Saved entries
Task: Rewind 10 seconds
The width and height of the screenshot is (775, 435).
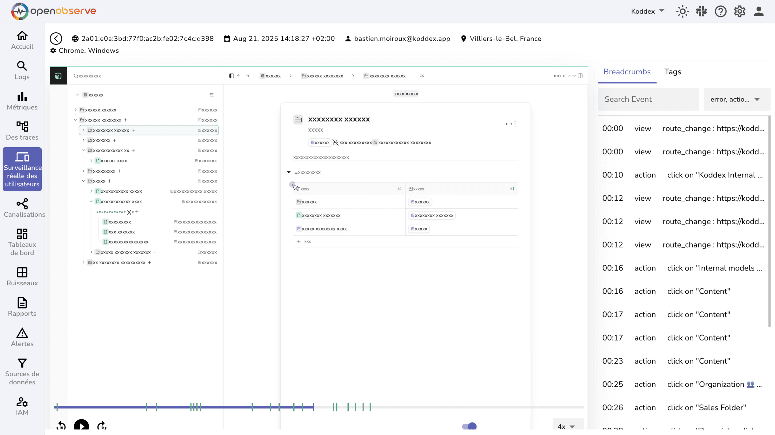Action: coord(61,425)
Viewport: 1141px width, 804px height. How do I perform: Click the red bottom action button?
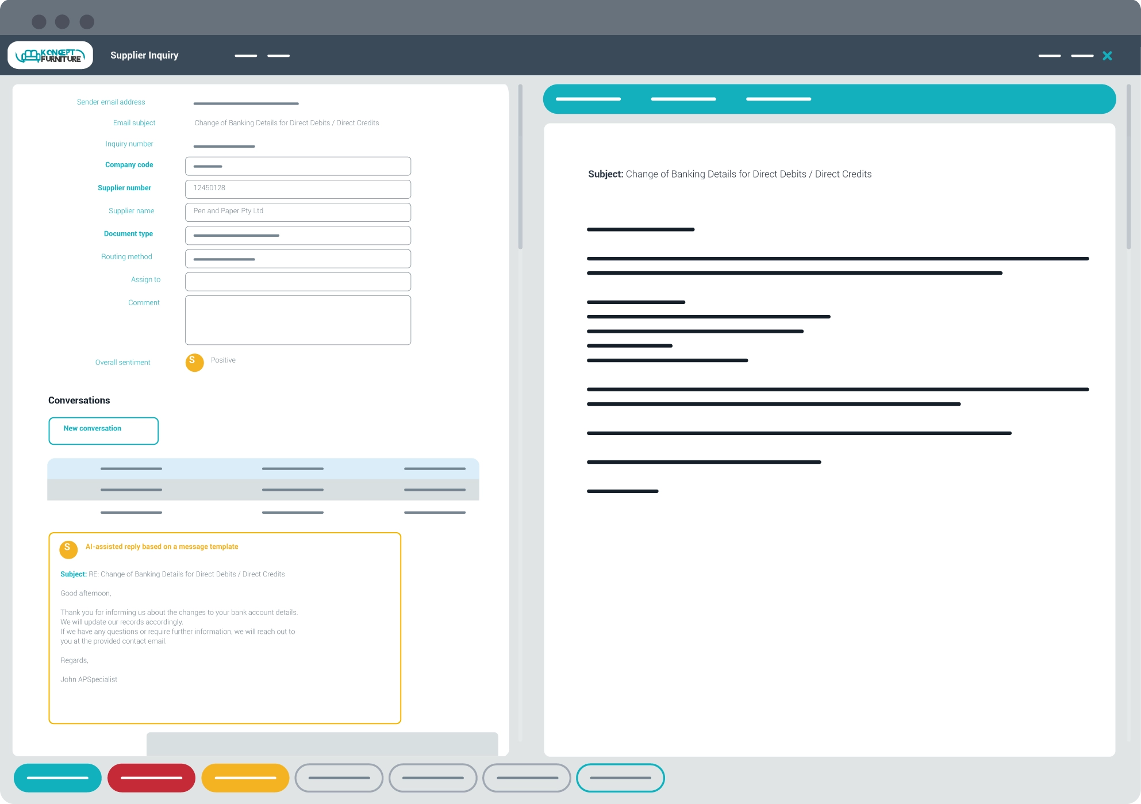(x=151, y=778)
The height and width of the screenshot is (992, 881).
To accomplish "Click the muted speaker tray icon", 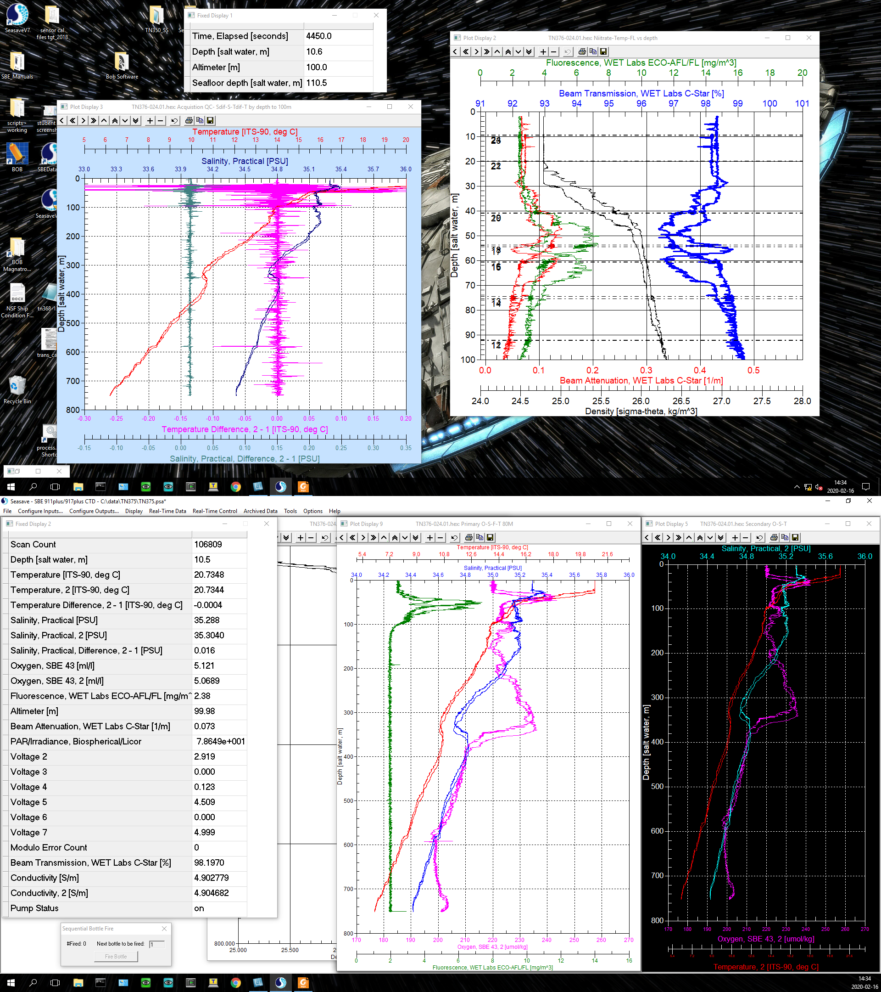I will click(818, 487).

__Work to be completed__.
Copy out nothing but the lines from the beginning of the records through the one that contains "The height and". Skip the pictures.

__The answer__.
Task: Rewind 10 seconds
The width and height of the screenshot is (775, 435).
Action: coord(61,425)
Viewport: 1141px width, 804px height. How do I perform: Click the red bottom action button?
(x=151, y=778)
The height and width of the screenshot is (992, 881).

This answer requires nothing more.